Staying the Healthy Course
Jessica Alejos discovers the real power behind her commitment to change.
The move from Colorado was supposed to be a fresh start. So it was a bit of a reality shock when, after coming to The Dalles in June 2017, Jessica Alejos found herself feeling depressed.
“I moved here with my husband and children—we all needed change for a number of reasons,” Jessica says. “But in spite of us creating a more stable life, I had some real issues with guilt, gained a lot of weight, and suffered from some physical problems—like back pain, stomach issues and migraines.”
Jessica went to One Community Health (OCH), where she initially received behavioral health support from Mid-Columbia Center for Living, then located within OCH’s health center in The Dalles.

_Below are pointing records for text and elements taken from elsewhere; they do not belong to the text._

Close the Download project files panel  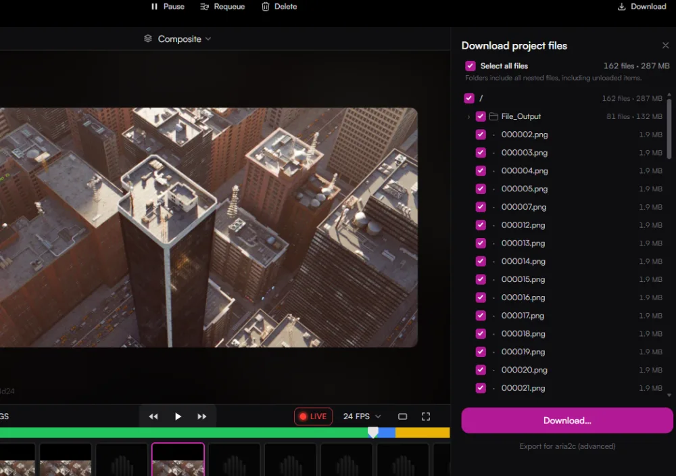[x=666, y=45]
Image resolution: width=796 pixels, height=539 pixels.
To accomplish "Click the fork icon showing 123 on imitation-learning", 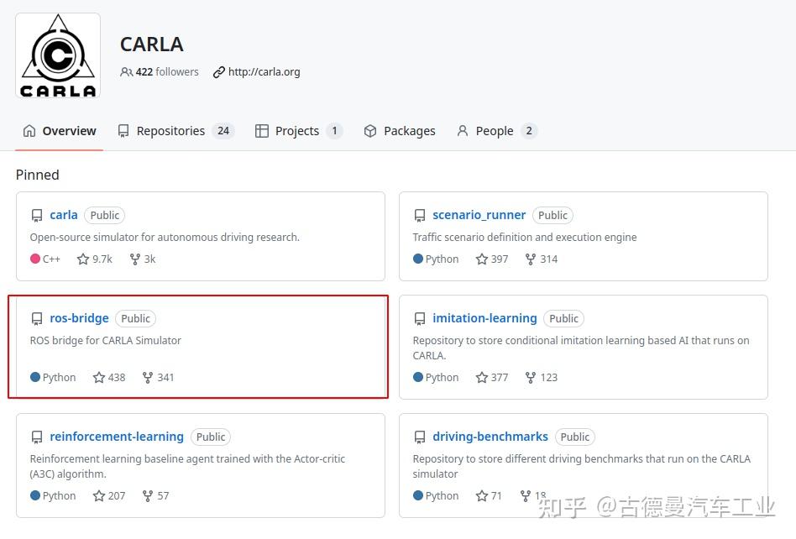I will pos(530,377).
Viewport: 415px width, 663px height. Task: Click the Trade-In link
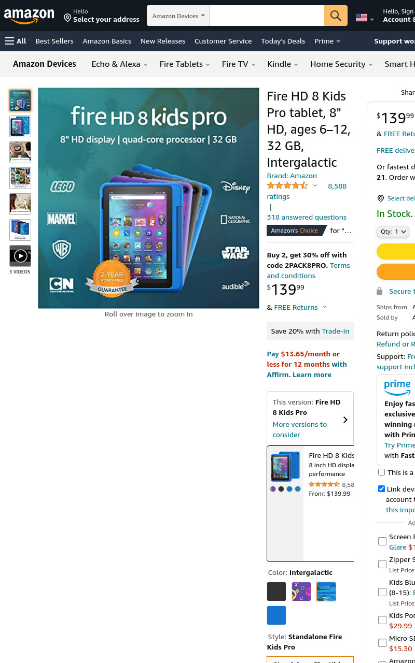[336, 331]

She learned how to manage stress and better communicate her feelings to her husband. After seeing positive results, Jessica began to realize the strong connection among her behavioral, emotional and physical health. With that, she decided to take greater control of her well-being, turning directly to OCH.

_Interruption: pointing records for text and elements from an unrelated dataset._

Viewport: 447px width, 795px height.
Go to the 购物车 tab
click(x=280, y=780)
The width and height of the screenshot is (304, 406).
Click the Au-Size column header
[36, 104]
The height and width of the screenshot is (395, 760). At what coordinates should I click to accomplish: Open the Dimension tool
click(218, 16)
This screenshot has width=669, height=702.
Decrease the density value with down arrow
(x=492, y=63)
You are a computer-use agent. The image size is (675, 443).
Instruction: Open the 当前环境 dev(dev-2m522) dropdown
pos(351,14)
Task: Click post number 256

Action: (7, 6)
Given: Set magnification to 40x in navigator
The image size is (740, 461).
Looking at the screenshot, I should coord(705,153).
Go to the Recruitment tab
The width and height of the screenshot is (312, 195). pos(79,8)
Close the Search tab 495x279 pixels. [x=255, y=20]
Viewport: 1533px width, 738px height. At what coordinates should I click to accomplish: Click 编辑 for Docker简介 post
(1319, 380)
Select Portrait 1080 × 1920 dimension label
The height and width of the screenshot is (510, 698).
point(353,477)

“At first I saw Kristen Foskett, DNP, FNP-C, RN but when she went on maternity leave, I started seeing Dr. (Ana) Moreno,” Jessica says. “She is really good at listening to how I feel. I'm the kind of person who if I get a weird vibe, I just can’t let them in. She gave me a really nice vibe, and I was like, ‘Ok, I can let her in.’”
After addressing some of Jessica's medical concerns, Dr. Moreno referred her to seek Salud’s support—which Jessica accepted. To her surprise, Jessica discovered she also connected easily with Salud’s Caitlyn Smith, BSCN, who introduced Jessica to a nutrition program and taught her even more about opening up—but this time to more fruits and veggies on her plate.

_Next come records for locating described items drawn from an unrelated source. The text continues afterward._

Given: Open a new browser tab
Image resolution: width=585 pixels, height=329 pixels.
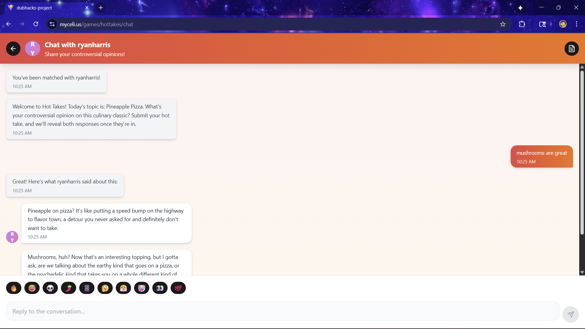Looking at the screenshot, I should click(x=101, y=8).
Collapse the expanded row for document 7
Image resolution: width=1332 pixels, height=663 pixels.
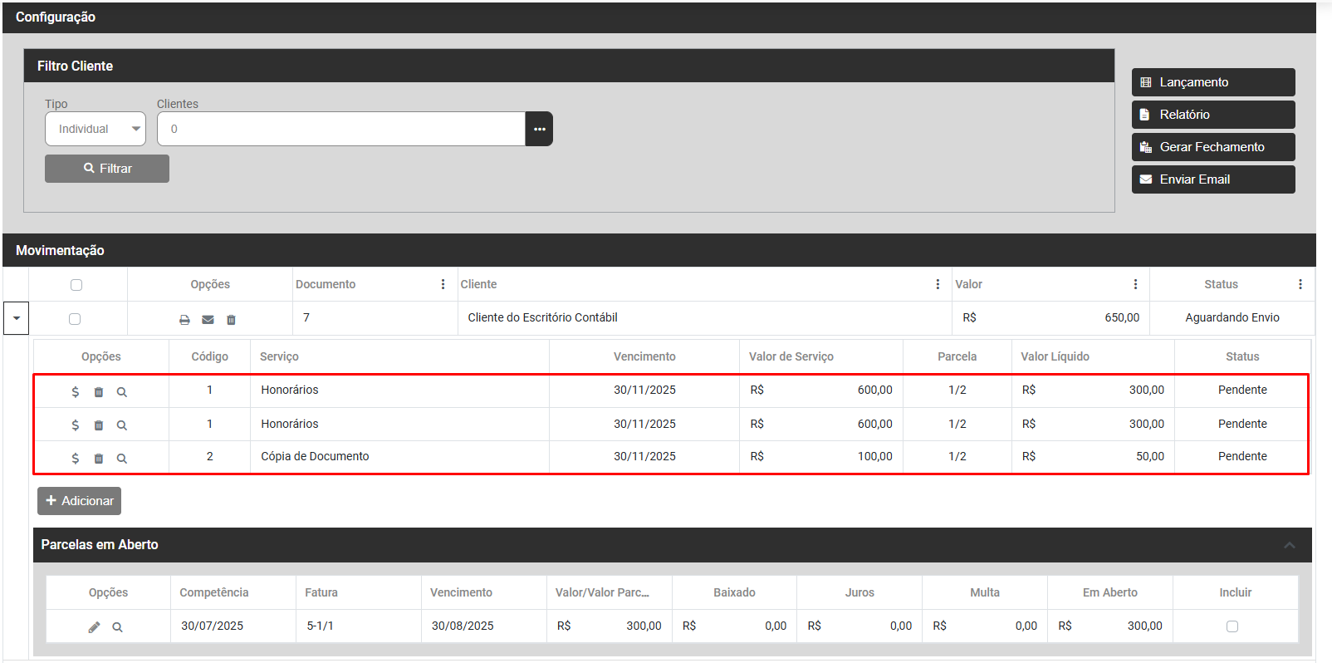tap(17, 318)
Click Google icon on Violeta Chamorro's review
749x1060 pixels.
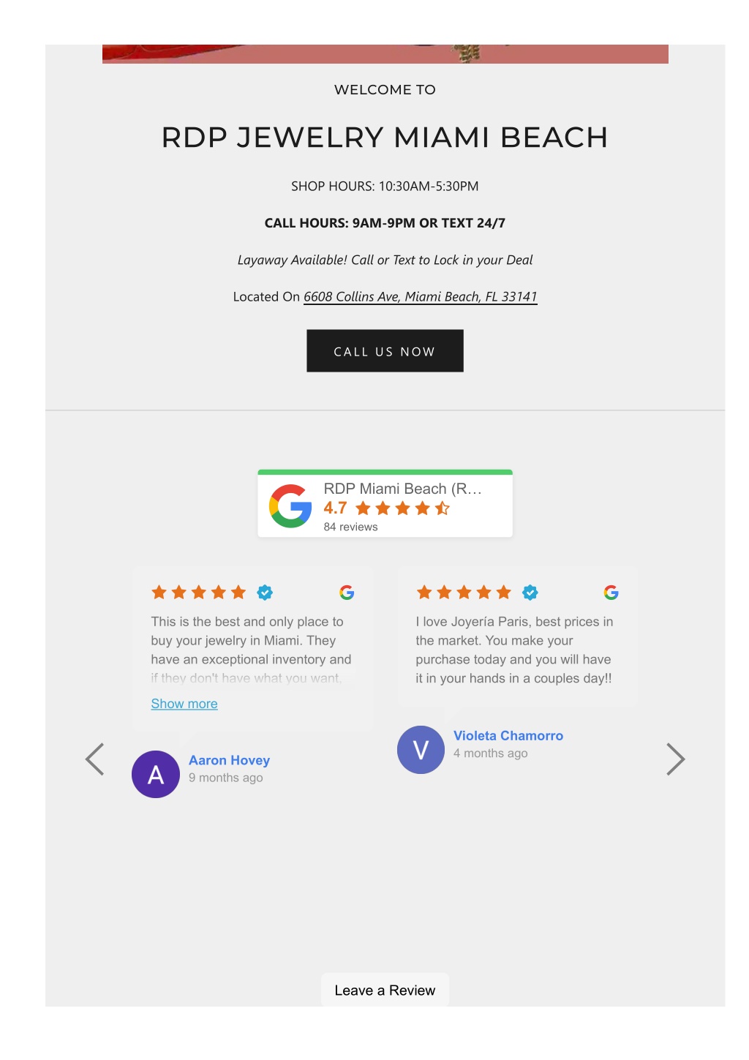click(611, 593)
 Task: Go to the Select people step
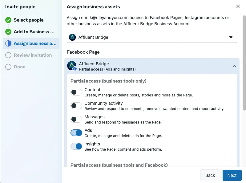point(29,20)
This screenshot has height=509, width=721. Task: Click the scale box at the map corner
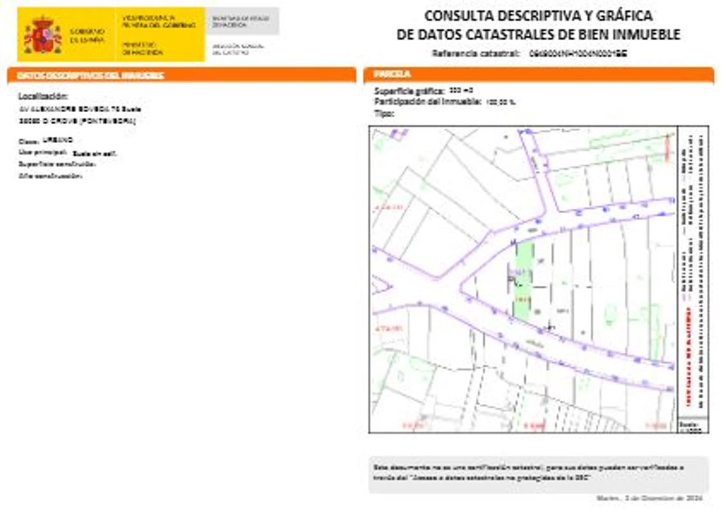click(692, 426)
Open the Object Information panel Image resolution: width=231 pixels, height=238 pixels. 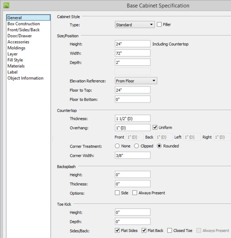[25, 78]
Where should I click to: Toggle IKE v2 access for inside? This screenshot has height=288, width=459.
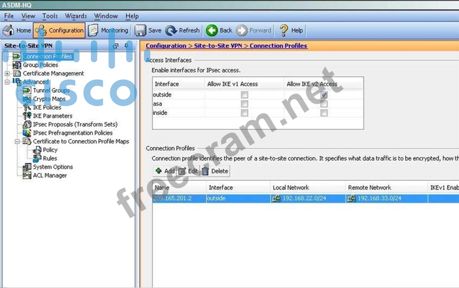pyautogui.click(x=323, y=113)
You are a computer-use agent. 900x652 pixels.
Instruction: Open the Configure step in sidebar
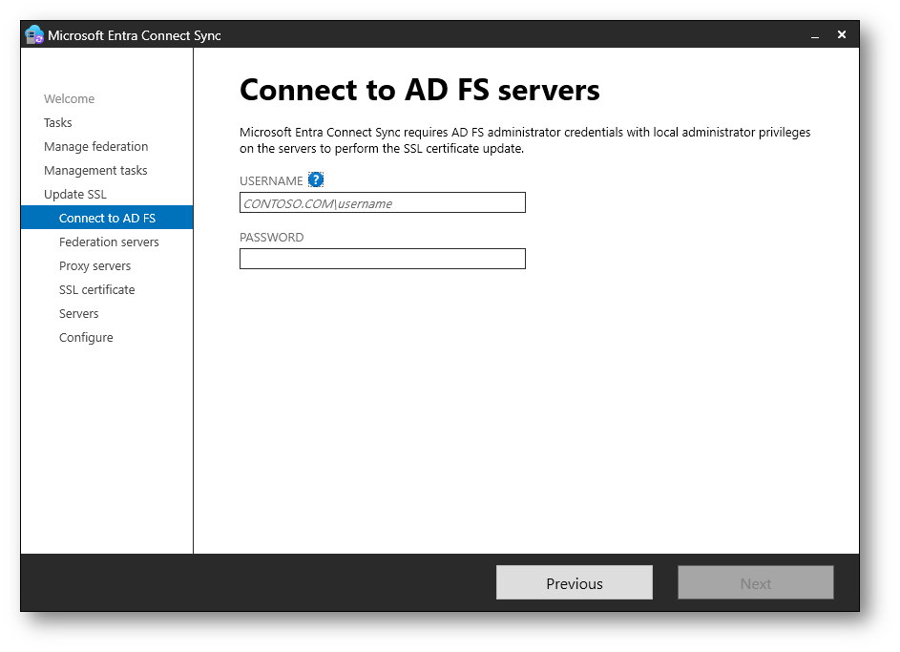click(86, 338)
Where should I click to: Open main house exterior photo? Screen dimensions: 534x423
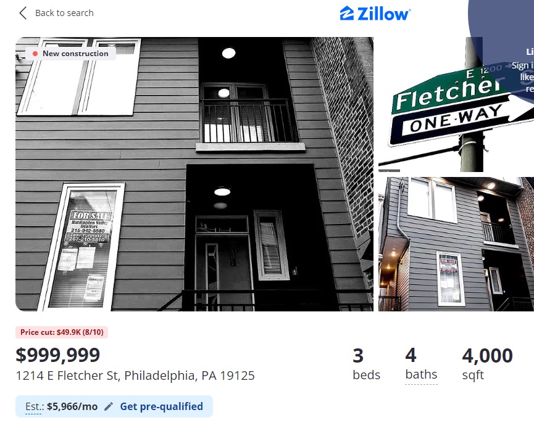(x=194, y=174)
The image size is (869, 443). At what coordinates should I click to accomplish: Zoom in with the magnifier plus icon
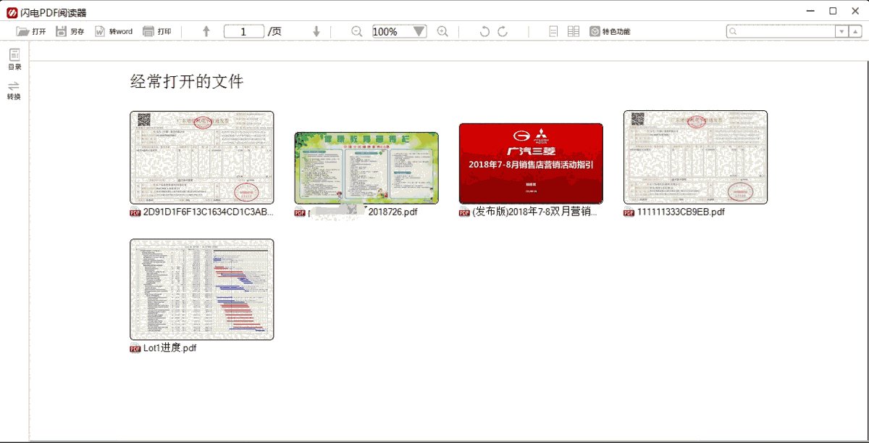[442, 31]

“I remember she said she didn’t like fruits and vegetables, so I asked her if she liked tortillas with lettuce, cilantro, onions and tomatoes—which are fruits and veggies!” Caitlyn says.
The answer was yes—and a light bulb went off. Then Jessica named even more she liked, with a few exceptions.
“People always think it’s about eating a raw salad for every meal—it’s not,” Caitlyn says. “I show them the MyPlate Plan, an educational tool that gives you an idea of the goal and portions, and then it’s really more about finding a maintainable way to fit fruit and veggies into your diet. If you don’t like broccoli, you don’t have to eat it. You can eat squash, maybe with a little ranch on the side. Same thing with exercise. Don’t like running? Maybe try Zumba.”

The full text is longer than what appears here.